The complexities of funding internet access:The internet is not a one time purchase - it is an investment that requires ongoing expenses for service fees, updates, etc. yet many libraries have no financial plans for upgrades and so it is difficult to continue providing sufficient internet resources

The impacts and contradictions of filtering: Filters on public access workstations limit access to the internet which inhibits the way users rely on the library. Many general health sites cannot be accessed through filters, as well as other relevant information library users may want to research. The purpose of these filters is for children, so they can be taken off upon request but many librarians do not know how to take them off or it requires a written request by the person who wants to view blocked information. This causes problems because people may be embarrassed about the information they need to view, or are simply turned off by the presence of filters and just leave instead of getting the information they need. Futhermore, libraries that chose not to have filters can be denied discounts on internet services and federal funding.
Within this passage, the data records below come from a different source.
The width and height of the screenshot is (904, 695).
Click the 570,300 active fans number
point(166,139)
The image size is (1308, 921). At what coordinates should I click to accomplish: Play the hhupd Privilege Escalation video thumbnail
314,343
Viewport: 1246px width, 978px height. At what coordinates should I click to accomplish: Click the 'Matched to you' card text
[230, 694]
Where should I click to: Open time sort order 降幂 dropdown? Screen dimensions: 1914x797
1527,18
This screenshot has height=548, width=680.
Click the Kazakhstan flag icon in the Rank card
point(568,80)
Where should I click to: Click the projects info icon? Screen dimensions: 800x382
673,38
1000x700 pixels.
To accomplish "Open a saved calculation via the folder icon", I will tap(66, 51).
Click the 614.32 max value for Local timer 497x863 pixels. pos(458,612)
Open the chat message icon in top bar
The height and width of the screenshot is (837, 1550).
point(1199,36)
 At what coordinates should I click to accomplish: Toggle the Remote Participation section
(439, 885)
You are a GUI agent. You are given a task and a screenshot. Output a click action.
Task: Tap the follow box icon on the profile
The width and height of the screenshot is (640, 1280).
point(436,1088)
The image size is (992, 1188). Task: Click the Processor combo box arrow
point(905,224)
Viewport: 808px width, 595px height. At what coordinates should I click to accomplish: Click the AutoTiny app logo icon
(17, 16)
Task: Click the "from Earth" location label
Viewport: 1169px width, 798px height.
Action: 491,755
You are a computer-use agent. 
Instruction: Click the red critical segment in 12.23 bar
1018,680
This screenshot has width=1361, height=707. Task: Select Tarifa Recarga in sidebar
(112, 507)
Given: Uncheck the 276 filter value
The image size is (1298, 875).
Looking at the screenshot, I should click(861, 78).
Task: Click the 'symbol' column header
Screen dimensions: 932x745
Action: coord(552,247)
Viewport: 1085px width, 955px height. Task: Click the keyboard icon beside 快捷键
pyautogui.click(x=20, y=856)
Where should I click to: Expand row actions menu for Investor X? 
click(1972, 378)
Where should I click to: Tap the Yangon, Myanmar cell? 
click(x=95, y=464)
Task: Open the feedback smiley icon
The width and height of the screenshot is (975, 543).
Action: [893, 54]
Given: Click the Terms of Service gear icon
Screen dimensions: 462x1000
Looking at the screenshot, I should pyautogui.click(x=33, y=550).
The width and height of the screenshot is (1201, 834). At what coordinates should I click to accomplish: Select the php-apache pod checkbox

The chilling effect of homeland security: Patriot Act that was enforced post-September 11 allows for all information on what library users check out, search on the internet, etc to be saved and viewed by the government. This can also make library users wary of using the internet etc for fear of being questioned about such material.

Other issues mentioned: need for training (for seniors, patrons without internet access at home, and adults seeking continuing education), sources of funding for technology, and questions of public policy

Bishop: What were the information needs of the members of this community? What were some of the barriers they faced?
The information needs related to health, parenting, leisure activities, and employment opportunities. Computer use appeared to be driven by the external demands of particular work, school or other task requirements. The barriers faced by this community involve not having a computer in their homes, or having one that was broken or outdated. Computers could be accessed at some schools but only for specific assignments or during allotted times. Of the small portion of homes that owned computers, many were not networked. As a result, the majority of this community had very limited computer experience. Since many residents did not have their own computers, if they wanted to use the internet they had limited options - one of which includes using public libraries. This means their use is limited by rules, the resources available at the library, filters, etc.

Central theme

A central theme I've gathered from the readings (specifically from Bishop and Servon) is that partnerships and collaboration are needed if we ever want to close the digital divide.

Servon mentions that increasing CTC availability is one of the most important things we can do. He recognizes that size and sustainability problems will arise when doing this. Partnerships is the way we can overcome these problems. Also, collaboration with schools and organizations is a necessesity.